DECONSTRUCTION OF THE SYMBOL - GIVI MARGVELASHVILI'S "SAVE THE EAGLE!"
Abstract
The aesthetic function and purpose of the so-called postmodernist “artistic games” is to search for forms of relationship with already existing written texts. Deconstruction is an approach to understanding the relationship between text and meaning that opposes rationalism. A kind of “stimulating unrecognizability” and “controlled chaos” are characteristic of it. This concept offers us such principles that destroy traditions, stereotypes, at the same time, exposing and revealing their base, the pre-text, which is restored and proposed in the phenotext based on the imagination, commenting, evaluation and interpretation of the pre-text, taking into account the socio-cultural environment.

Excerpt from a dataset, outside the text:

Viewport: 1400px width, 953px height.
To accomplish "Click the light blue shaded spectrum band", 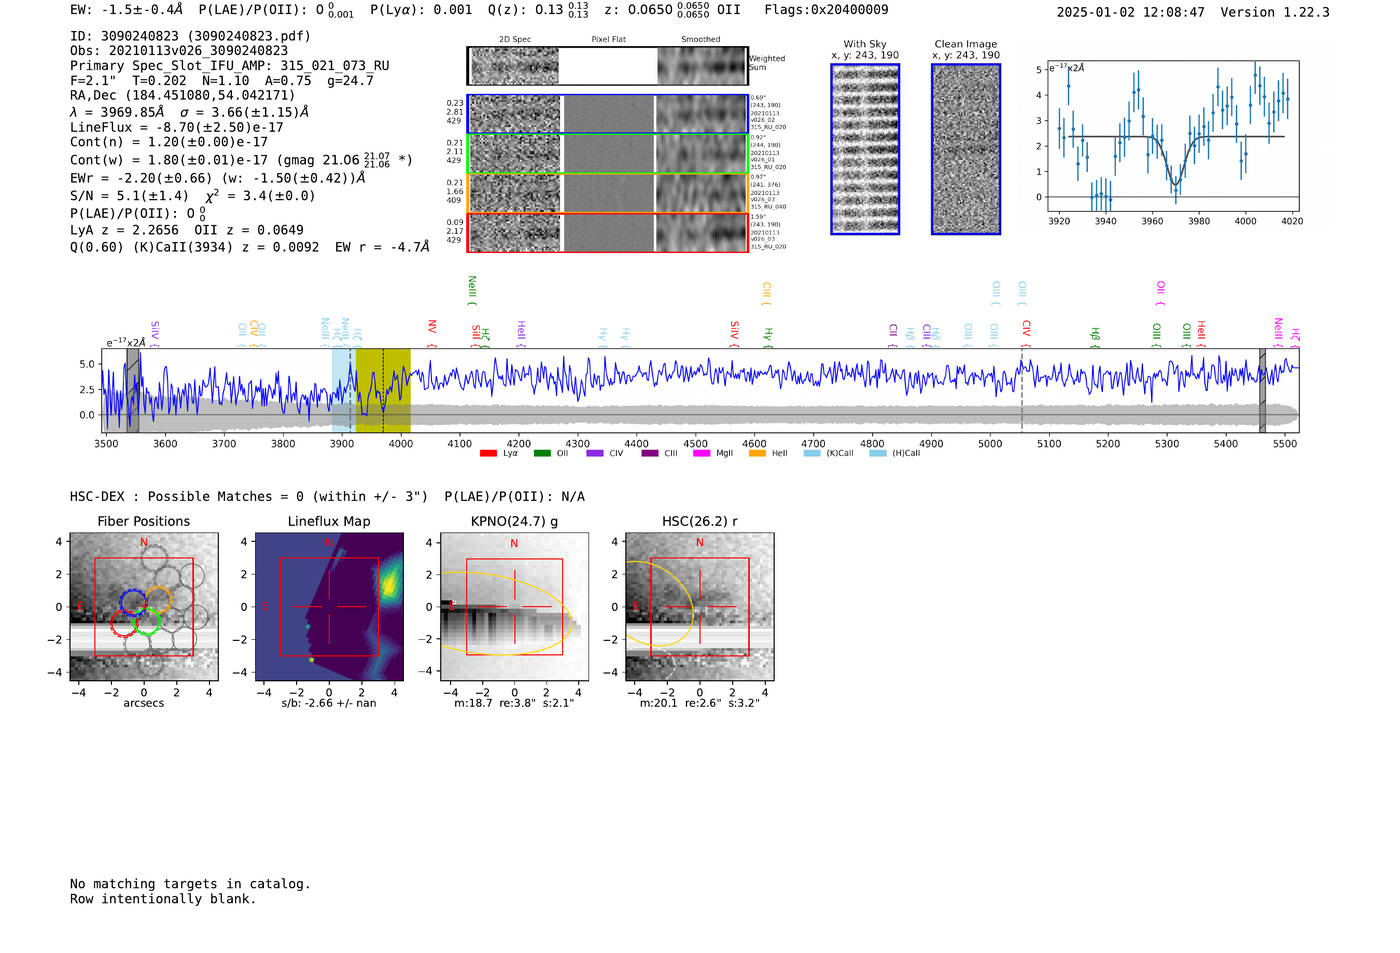I will click(341, 390).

Deconstructivism, as a postmodernist trend, is inspired by the idea of abandoning aesthetics and fundamental principles. It allows the author to recreate a completely different version of the finished “product” of the past, rooted in traditions, and to offer the restored-updated text to the potential audience, the reader. The world around us is a text that needs not the order, but a new interpretation, reviewing and rewriting - this is the philosophical ideology of deconstructivism.

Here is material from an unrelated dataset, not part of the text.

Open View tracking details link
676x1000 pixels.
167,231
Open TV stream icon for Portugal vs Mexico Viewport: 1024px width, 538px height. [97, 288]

Deconstruction is the privilege of a free, daring, rebellious person, who is ready to throw away, shatter oppressive stereotypes and frames, fragment “written texts” and give each detail a new meaning, a new life. Givi Margvelashvili, a German-speaking Georgian writer, a worthy representative of European postmodernism, whose life and creativity are completely built on contradictions and cataclysms, appears as such a writer-interpreter. In his work, as well as in postmodernism in general, the leading role belongs to the principle of dialogue. In postmodernist discourse, the recipient is the most important. The author has a constant, active dialogue with the reader. The action is not always dynamic, but chaotic, unplanned, based on the principle of framing. This time, in his ontoworld world, the animals-symbols are seeking for help, who are tormenting “due to” those faults, that “symbolized” people make because of their carelessness and irresponsibility. Margvelashvili turns the significance of the symbol upside down and considers it the most terrible form of animal torture. The author does not/cannot change anything in the classical symbolic world of animals/text, however, he rejects the basic, fundamental principles that underlie symbolism as a formalistic direction and tries to free it, separate the text/symbol from the traditional form and save it from “attachment”.
The target of help for the “active member of the symbol-animals’ society” this time is “the eagle depicted on the head of the swastika”. The writer, by the principle of open space, again calls on the imagination of the reader and takes him to the vanguard scene through specific instructions. The reader, the same character, the same “hero of the book” (the author) imagines wearing a heavy leather glove on his right hand, raises his hand up (Nazi salute gesture - "Heil Hitler!" “Long live Hitler”) and turns his eyes to the eagle depicted on the swastika. Here the writer-interpreter already gets involved and offers us an absolutely changed, deconstructed picture. This is exactly a kind of rebellion against the “suffering” and “punishment” that, as the writer points out, the “animals – symbols” experience in the “captivity” of multiple meanings, polysemantism, and whose goal, ultimately, is the conscious creation of conflictual opposition that will awaken the surrounding space and transform the social background as it is Margvelashvili's decision on finding ways to form relationships with already existing written texts.
Keywords: Postmodernist discourse, Deconstruction; Pretext, Phenotext, Animals symbols, Open text.